Lalley voit le retour du loup

Une attaque de loups à 300 mètres du village. Des cadavres gisant dans les prés à l'entrée de la commune. C'est le cauchemar que revit Lalley, dans le Trièves.
Lalley voit le retour du loup

Le bilan animal est lourd : une douzaine de brebis tuées, un bélier également, une dizaine de brebis mordues et qu'il faudra euthanasier. « Moi, je n'en ai pas le courage », s'excuse presque Robert Giraud, éleveur à Lalley, victime pour la deuxième fois en deux ans d'une attaque nocturne de loup(s?), à moins de 300 mètres des maisons, vendredi 12 octobre. Ceci dit, il est le dernier des éleveurs ovins du village. Et l'homme en a pris un coup au moral. « Comprenez bien : un bélier de deux ans en pleine force de l'âge que j'ai acheté 400 euros, la plupart des brebis de deux ou trois ans, donc en plein début de maturité sexuelle. Les pertes de reproduction sont énormes. D'autant plus qu'il faudra ajouter les avortements pour celles qui avaient été prises par le bélier ou celles qui stressées vont passer leur tour. En plus, les prochaines naissances d'agnelles seront réservées à la reconstitution du troupeau. Autant de bêtes que je ne vendrai pas. Donc qui ne me procureront pas de revenus. Et les agnelles, il leur faut deux à trois ans avant de pouvoir agneler. Il faut que j'attende... »

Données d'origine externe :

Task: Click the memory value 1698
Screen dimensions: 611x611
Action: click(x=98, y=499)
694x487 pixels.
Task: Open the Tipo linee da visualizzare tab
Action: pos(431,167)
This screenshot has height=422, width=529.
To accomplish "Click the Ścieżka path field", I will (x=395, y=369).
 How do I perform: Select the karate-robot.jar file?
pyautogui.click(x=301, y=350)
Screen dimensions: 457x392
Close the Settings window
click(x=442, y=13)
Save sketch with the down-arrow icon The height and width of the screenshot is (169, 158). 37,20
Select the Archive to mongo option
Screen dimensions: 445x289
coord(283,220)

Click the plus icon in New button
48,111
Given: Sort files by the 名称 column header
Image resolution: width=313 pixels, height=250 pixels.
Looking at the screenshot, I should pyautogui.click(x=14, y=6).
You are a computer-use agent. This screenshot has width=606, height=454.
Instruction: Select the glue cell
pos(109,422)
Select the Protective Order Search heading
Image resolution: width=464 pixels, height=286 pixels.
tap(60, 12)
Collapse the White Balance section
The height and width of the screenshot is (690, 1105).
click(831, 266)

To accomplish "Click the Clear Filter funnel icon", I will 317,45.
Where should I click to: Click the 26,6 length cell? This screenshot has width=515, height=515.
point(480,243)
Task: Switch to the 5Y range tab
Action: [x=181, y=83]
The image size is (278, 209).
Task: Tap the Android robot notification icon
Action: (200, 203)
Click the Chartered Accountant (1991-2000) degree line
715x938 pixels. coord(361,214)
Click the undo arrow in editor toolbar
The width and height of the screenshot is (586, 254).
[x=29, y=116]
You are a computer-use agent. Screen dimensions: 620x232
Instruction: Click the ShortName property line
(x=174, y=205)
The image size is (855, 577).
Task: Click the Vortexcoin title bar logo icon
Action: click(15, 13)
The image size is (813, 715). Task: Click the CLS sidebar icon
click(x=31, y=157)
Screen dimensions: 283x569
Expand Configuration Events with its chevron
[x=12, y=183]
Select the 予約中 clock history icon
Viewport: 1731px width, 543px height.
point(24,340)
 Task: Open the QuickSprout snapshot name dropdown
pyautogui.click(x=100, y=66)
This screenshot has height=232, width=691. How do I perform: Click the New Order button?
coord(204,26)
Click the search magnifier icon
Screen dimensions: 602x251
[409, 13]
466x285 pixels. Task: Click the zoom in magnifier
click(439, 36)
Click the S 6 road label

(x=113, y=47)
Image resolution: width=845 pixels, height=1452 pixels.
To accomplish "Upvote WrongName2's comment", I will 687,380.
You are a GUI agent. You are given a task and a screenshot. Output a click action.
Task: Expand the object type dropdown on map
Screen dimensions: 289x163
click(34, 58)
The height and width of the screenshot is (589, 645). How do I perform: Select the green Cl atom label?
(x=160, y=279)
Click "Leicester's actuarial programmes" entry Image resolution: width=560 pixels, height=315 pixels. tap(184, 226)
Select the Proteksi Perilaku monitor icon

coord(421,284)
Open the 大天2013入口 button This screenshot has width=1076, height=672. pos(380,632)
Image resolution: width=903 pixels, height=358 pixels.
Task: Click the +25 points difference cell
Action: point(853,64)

Cette brebis éventrée était toujours vivante plusieurs heures après l'attaque attendant le constat de l'expert.

Indispensables ovins

Cette liste à la Prévert des conséquences d'une attaque de loup est implacable. A 63 ans, Robert Giraud se pose donc des questions. Surtout après une telle attaque. Mais natif du village, il sait aussi que s'il n'y avait plus de troupeau ovin, les paysages se transformeraient vite. « Regardez, dans ces pentes, il ne peut y avoir que des moutons. On tient encore devant la broussaille et la forêt, mais il faut y être tout le temps. Les églantiers, c'est moi qui les coupe, les brebis n'y touchent pas ». Son troupeau de 400 brebis qu'il mène avec sa femme est donc important pour le village. « Cet été, on a eu deux attaques à l'alpage du Jocou. Une non reconnue, une reconnue. Les dégâts étaient modestes. Là, nous sommes à côté du village. Ce n'est pas normal. »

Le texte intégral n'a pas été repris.